During last year’s election campaign, Ontario voters didn’t get many details about Doug Ford’s plans for the province. The PC leader said he would cut taxes. He said he’d cut public spending by four per cent. He said he’d let breweries sell beer for a buck.

He said a few more things, too, but not many. When Ford scrapped his predecessor’s detailed and costed 78-page platform, what we got instead would have fit on the back of a Tim Hortons napkin.

That back-of-the-napkin budgeting ends on Budget Day. On April 11, we’ll finally get to see what four years of Ford add up to.

Some of it we know, at least partially. We know the Ford government plans to increase school class sizes and make e-learning mandatory in high school. We know they’re cutting budgets for fixing schools and social housing. We know they’re cutting real (after inflation) incomes for those on social assistance. We know they’re figuring out how to put the squeeze on public sector wages. We know they’ve already axed the expert panel to end violence against women, cut the Indigenous Culture Fund by more than 40 per cent, slashed the Anti-Racism Directorate, and so on. All the cuts announced so far are too numerous to mention here.

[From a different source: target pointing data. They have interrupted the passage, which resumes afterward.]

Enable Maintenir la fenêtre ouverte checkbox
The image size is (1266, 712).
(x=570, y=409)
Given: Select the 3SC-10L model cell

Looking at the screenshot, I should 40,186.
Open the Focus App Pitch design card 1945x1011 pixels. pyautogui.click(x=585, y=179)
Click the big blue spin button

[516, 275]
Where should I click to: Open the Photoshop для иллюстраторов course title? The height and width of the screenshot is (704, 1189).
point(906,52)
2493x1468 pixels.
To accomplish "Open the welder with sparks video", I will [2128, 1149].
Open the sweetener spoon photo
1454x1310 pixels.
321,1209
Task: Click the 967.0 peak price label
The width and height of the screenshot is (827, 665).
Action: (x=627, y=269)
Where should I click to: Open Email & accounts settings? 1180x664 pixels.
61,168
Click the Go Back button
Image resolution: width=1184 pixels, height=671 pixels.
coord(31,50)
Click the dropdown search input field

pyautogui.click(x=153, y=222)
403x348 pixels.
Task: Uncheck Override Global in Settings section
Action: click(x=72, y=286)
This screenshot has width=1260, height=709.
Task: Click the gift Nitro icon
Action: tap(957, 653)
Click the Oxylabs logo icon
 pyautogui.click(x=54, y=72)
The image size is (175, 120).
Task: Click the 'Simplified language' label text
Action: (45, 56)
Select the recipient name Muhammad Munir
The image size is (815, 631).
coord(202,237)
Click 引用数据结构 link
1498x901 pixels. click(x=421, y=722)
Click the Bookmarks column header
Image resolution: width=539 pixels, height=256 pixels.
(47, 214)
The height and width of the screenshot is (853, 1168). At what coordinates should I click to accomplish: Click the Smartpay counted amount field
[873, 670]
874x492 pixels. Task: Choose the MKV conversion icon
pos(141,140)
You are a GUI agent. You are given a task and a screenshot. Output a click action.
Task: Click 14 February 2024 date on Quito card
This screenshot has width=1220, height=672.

We also know that the Ford government is losing large amounts of revenue by creating new tax credits, cutting taxes paid by high income earners and corporations, and eliminating the cap-and-trade system. The Financial Accountability Office of Ontario pegs those lost revenues at well over $3 billion a year, on average, over four years.

But here’s what we don’t know:

  • We don’t know how fast Finance Minister Vic Fedeli plans to reduce the provincial deficit, which he says was $13.5 billion in 2018-19.
  • We don’t know the full impact of many of the program cuts already announced – whether the dollar figures are annual numbers or spread out over a number of years.
  • We don’t know what new program cuts are coming.
  • We don’t know much about new spending: news reports talk of a new child care tax credit and free dental care for low-income seniors, but details are sketchy. And we don’t know where the money to pay for new initiatives will come from.
  • We don’t know what will happen to the biggest budget item: health care. The health budget, at $62 billion a year, currently accounts for 41 per cent of total program spending. We know that health care as a whole is in for a major restructuring, but we don’t know at what cost. And we don’t know to what degree that restructuring will mean privatization of Ontarians’ cherished public system.
  • We don’t know if Minister Fideli will announce new tax cuts, which would increase pressure on program spending.

We do know that program spending would have to rise by 3.5 per cent a year, overall, just to keep public services at recent levels (It’s pretty safe to say that won’t happen).

We also know Ontario’s deficit and debt situation – which the government uses to justify deep cuts to spending – isn’t nearly as dire as we’ve been told. Even the Ontario Chamber of Commerce has called on the government not to be taken in by “the siren song of austerity.”

We also know that there must be a lot in this budget that Premier Ford would rather keep off the front pages: never in recent memory has an Ontario budget been accompanied by such a barrage of eye-catching announcements. From legal tailgate parties to new license plate slogans to carbon-tax stickers on gas pumps, the government seems determined to talk about anything but the major revenue and spending decisions that go with crafting a $150-billion budget.

Unfortunately for the Premier, April 11 is the day he will have to provide details. This year’s budget won’t fit on a napkin.


Sheila Block is a senior economist with the Canadian Centre for Policy Alternatives’ Ontario (CCPA-On) office. Randy Robinson is Director of CCPA-On.